Items from a dataset
-----
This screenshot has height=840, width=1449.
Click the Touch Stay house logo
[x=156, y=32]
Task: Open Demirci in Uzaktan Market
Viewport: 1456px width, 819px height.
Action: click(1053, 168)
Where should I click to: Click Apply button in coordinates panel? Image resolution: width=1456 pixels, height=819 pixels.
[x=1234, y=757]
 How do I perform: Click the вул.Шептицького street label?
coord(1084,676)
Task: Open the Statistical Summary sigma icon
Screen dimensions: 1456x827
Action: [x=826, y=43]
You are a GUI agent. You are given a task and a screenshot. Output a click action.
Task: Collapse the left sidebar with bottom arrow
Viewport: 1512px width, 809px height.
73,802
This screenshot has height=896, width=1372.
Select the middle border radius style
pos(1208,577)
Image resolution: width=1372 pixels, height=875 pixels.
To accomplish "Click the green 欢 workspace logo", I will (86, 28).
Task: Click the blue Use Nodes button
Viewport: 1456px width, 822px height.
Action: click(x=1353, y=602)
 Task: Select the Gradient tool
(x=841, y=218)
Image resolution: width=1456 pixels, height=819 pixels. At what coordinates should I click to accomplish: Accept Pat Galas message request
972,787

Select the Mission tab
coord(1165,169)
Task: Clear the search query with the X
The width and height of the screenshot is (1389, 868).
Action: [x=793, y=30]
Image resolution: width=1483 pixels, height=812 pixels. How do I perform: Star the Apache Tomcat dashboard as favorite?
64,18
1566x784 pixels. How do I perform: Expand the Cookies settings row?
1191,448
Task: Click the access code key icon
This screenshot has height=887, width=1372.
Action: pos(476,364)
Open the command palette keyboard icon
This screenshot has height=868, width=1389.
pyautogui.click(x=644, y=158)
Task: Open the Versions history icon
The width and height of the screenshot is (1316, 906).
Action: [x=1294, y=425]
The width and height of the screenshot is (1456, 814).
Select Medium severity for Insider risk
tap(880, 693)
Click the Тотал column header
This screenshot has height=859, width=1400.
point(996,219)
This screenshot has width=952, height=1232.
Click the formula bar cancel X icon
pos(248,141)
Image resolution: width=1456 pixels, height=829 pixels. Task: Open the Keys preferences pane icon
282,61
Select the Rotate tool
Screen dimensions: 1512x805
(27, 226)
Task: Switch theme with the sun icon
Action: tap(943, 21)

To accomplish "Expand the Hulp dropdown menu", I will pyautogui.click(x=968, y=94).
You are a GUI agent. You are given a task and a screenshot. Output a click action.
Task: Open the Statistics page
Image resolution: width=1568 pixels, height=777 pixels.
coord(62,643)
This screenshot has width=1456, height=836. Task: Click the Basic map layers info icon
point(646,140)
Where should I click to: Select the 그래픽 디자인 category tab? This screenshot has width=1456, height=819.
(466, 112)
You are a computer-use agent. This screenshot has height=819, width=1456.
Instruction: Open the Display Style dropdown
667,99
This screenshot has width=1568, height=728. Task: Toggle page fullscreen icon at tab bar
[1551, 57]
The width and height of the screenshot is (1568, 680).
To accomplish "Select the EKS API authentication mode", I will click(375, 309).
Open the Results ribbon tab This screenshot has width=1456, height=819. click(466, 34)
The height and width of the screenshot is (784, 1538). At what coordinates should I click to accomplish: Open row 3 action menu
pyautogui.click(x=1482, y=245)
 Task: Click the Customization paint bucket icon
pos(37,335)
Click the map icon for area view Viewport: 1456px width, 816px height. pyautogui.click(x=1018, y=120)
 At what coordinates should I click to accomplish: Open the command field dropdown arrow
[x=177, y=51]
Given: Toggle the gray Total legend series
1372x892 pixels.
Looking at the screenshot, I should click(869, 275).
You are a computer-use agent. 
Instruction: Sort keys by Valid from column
-----
> Exercise instructions:
The expected response reproduces all of the data precisely.

> Problem solution:
This screenshot has height=840, width=1449.
Click the Touch Stay house logo
[x=156, y=32]
Task: Open Demirci in Uzaktan Market
Viewport: 1456px width, 819px height.
Action: click(1053, 168)
Where should I click to: Click Apply button in coordinates panel? Image resolution: width=1456 pixels, height=819 pixels.
[x=1234, y=757]
 How do I perform: Click the вул.Шептицького street label?
coord(1084,676)
Task: Open the Statistical Summary sigma icon
Screen dimensions: 1456x827
Action: [x=826, y=43]
You are a GUI agent. You are given a task and a screenshot. Output a click action.
Task: Collapse the left sidebar with bottom arrow
Viewport: 1512px width, 809px height.
73,802
This screenshot has height=896, width=1372.
Select the middle border radius style
pos(1208,577)
Image resolution: width=1372 pixels, height=875 pixels.
To accomplish "Click the green 欢 workspace logo", I will (86, 28).
Task: Click the blue Use Nodes button
Viewport: 1456px width, 822px height.
Action: click(x=1353, y=602)
 Task: Select the Gradient tool
(x=841, y=218)
Image resolution: width=1456 pixels, height=819 pixels. At what coordinates should I click to accomplish: Accept Pat Galas message request
972,787

Select the Mission tab
coord(1165,169)
Task: Clear the search query with the X
The width and height of the screenshot is (1389, 868).
Action: [x=793, y=30]
Image resolution: width=1483 pixels, height=812 pixels. How do I perform: Star the Apache Tomcat dashboard as favorite?
64,18
1566x784 pixels. How do I perform: Expand the Cookies settings row?
1191,448
Task: Click the access code key icon
This screenshot has height=887, width=1372.
Action: pos(476,364)
Open the command palette keyboard icon
This screenshot has height=868, width=1389.
pyautogui.click(x=644, y=158)
Task: Open the Versions history icon
The width and height of the screenshot is (1316, 906).
Action: [x=1294, y=425]
The width and height of the screenshot is (1456, 814).
Select Medium severity for Insider risk
tap(880, 693)
Click the Тотал column header
This screenshot has height=859, width=1400.
point(996,219)
This screenshot has width=952, height=1232.
Click the formula bar cancel X icon
pos(248,141)
Image resolution: width=1456 pixels, height=829 pixels. Task: Open the Keys preferences pane icon
282,61
Select the Rotate tool
Screen dimensions: 1512x805
(27, 226)
Task: Switch theme with the sun icon
Action: tap(943, 21)

To accomplish "Expand the Hulp dropdown menu", I will pyautogui.click(x=968, y=94).
You are a GUI agent. You are given a task and a screenshot. Output a click action.
Task: Open the Statistics page
Image resolution: width=1568 pixels, height=777 pixels.
coord(62,643)
This screenshot has width=1456, height=836. Task: Click the Basic map layers info icon
point(646,140)
Where should I click to: Select the 그래픽 디자인 category tab? This screenshot has width=1456, height=819.
(466, 112)
You are a computer-use agent. This screenshot has height=819, width=1456.
Instruction: Open the Display Style dropdown
667,99
This screenshot has width=1568, height=728. Task: Toggle page fullscreen icon at tab bar
[1551, 57]
The width and height of the screenshot is (1568, 680).
To accomplish "Select the EKS API authentication mode", I will click(375, 309).
Open the Results ribbon tab This screenshot has width=1456, height=819. click(466, 34)
The height and width of the screenshot is (784, 1538). At what coordinates should I click to accomplish: Open row 3 action menu
pyautogui.click(x=1482, y=245)
 Task: Click the Customization paint bucket icon
pos(37,335)
Click the map icon for area view Viewport: 1456px width, 816px height. pyautogui.click(x=1018, y=120)
 At what coordinates should I click to accomplish: Open the command field dropdown arrow
[x=177, y=51]
Given: Toggle the gray Total legend series
1372x892 pixels.
Looking at the screenshot, I should click(869, 275).
You are a computer-use agent. 
Instruction: Sort keys by Valid from column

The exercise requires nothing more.